A concrete pattern: a healthcare ISV deploys a HIPAA-eligible LLM behind AWS Nitro Enclaves. The agent runs PII and Groundedness evaluators inside the same enclave on every response, writes only the score and rationale (not the raw text) to a traceAI span, and forwards the trace to the FutureAGI control plane. The dashboard shows eval-fail-rate-by-cohort, drift, and regression signals — without any plaintext PHI ever leaving the enclave. Compared with a plaintext-only Arize or Langfuse setup, this lets a regulated team run live evaluation without breaking the compliance boundary the encryption was put in place to enforce.
The engineer’s next step on a regression is to alert the on-call, sample only the evaluator score and rationale (not the raw input), and decide whether to roll back the model version through the gateway’s model registry.
How to Measure or Detect It
Encrypted inference is a deployment property, not a per-request metric.
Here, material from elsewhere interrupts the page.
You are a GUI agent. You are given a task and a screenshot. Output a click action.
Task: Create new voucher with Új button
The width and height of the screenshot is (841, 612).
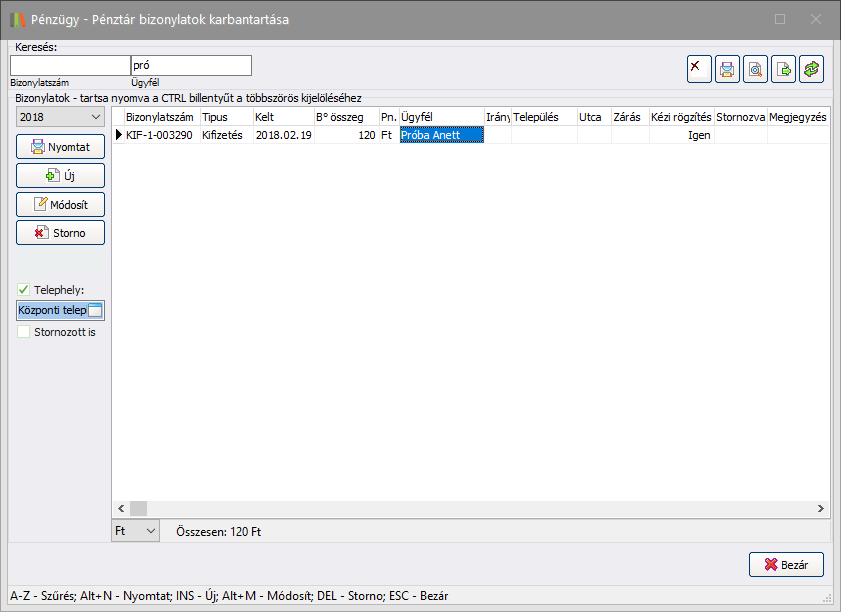pos(60,176)
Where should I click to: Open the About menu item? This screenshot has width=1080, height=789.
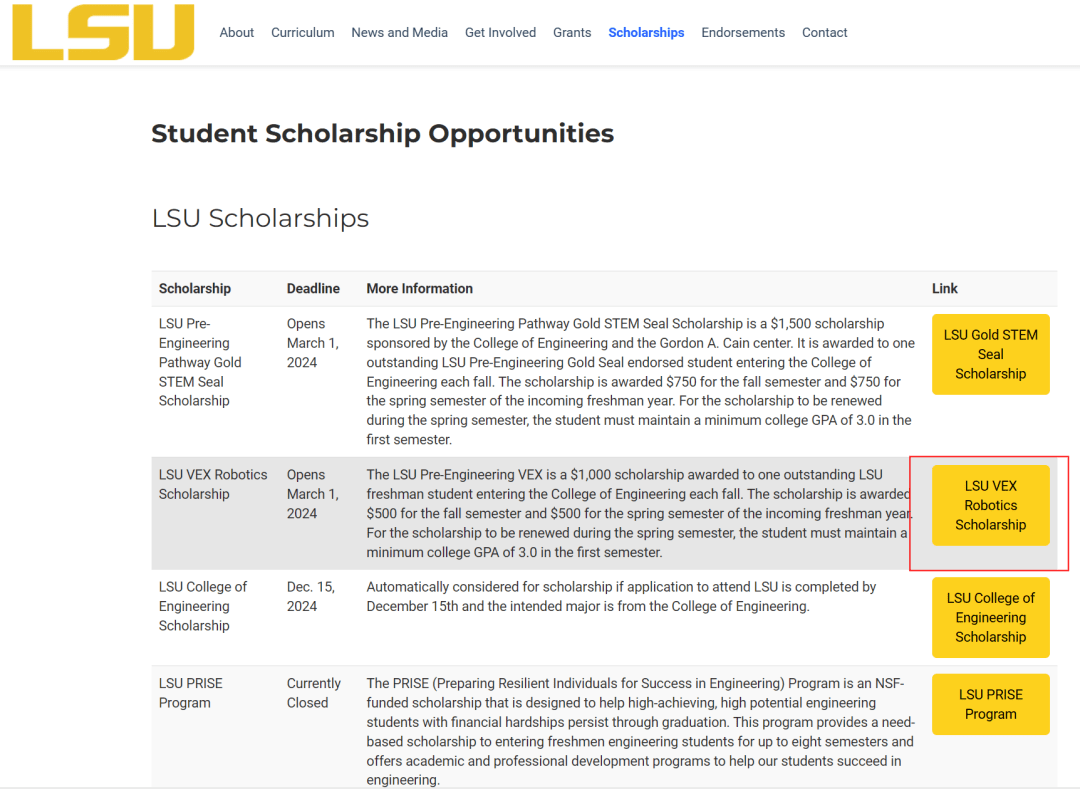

Treat it as a configuration assertion plus output-side monitoring:
- Attestation evidence — store the TEE quote / measurement (e.g., Intel TDX MRSEED, NVIDIA H100 attestation) for every inference path; mismatch is an alarm.
PIIevaluator — runs on the response inside the boundary; surfaces leakage even when the input is unreadable to ops.Hallucination/Groundedness— quality signals that work without reading the original PHI/PCI input.- Latency-side-channel probe — variance in response latency by input length is a coarse leakage indicator for some HE schemes.
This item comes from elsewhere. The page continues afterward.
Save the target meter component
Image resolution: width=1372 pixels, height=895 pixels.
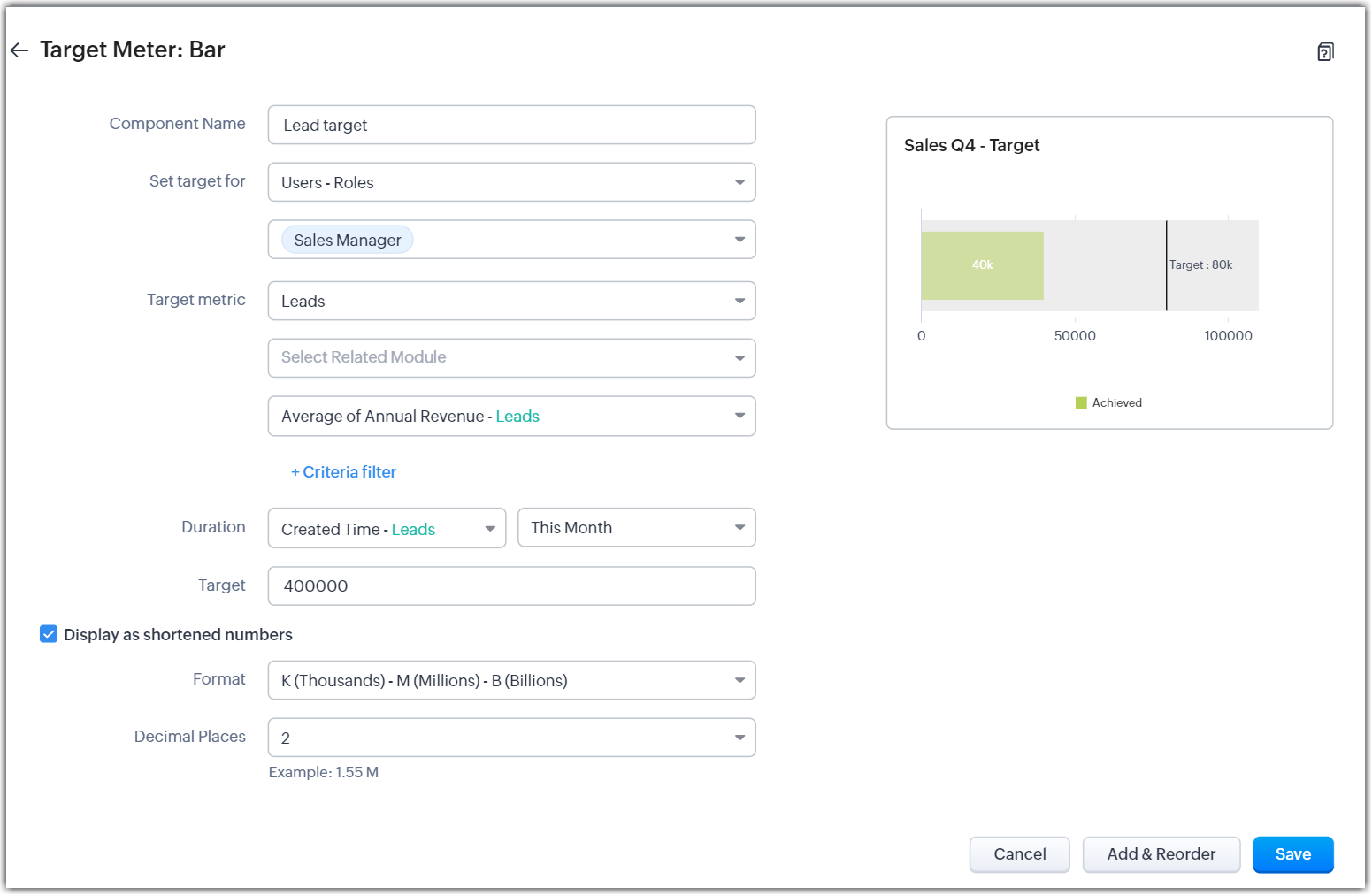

- Re-encrypt coverage — fraction of inference paths covered by a current attestation; gaps mean an unenclaved fallback is in use.
from fi.evals import PII
result = PII().evaluate(
output="Patient John Smith was prescribed metformin.",
)
print(result.score, result.reason)
Common Mistakes
- Confusing TLS with confidential inference. TLS protects data in transit; the cloud operator can still read the prompt in memory. Encrypted inference protects against the operator too.
- Skipping attestation verification. Running inside a TEE without verifying the attestation quote means trusting the host claim about the boundary — which defeats the point.
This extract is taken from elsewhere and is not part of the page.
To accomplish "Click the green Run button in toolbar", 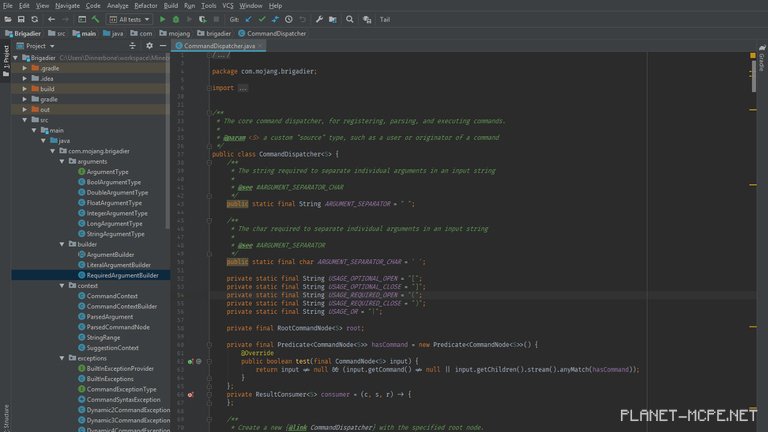I will (162, 19).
- Logging plaintext for “debugging.” A debug log line outside the enclave reintroduces the plaintext exposure the encryption was meant to prevent.
- Assuming homomorphic inference scales to LLMs. Practical FHE is still 10x–1000x slower than plaintext for transformer-scale workloads in 2026; reserve it for narrow, small-model paths.
- Ignoring the evaluation layer. A perfectly encrypted path can still hallucinate or leak PII into the response — output evaluation must run inside the same boundary.
Frequently Asked Questions
What is encrypted model inference?
Encrypted model inference is running a model on encrypted inputs or inside a Trusted Execution Environment (TEE) so neither the input data nor the model weights are exposed in plaintext during inference.
How is encrypted inference different from confidential computing?
Confidential computing is the broader category of running workloads in TEEs. Encrypted model inference is a specific application focused on model serving, often combining TEEs with cryptographic techniques like homomorphic encryption or secure multi-party computation.
How does FutureAGI fit with encrypted model inference?
FutureAGI does not implement TEEs or cryptographic inference itself, but its evaluators run on the model output once it leaves the encrypted boundary — checking PII leakage, hallucinations, and answer quality without re-exposing the protected input.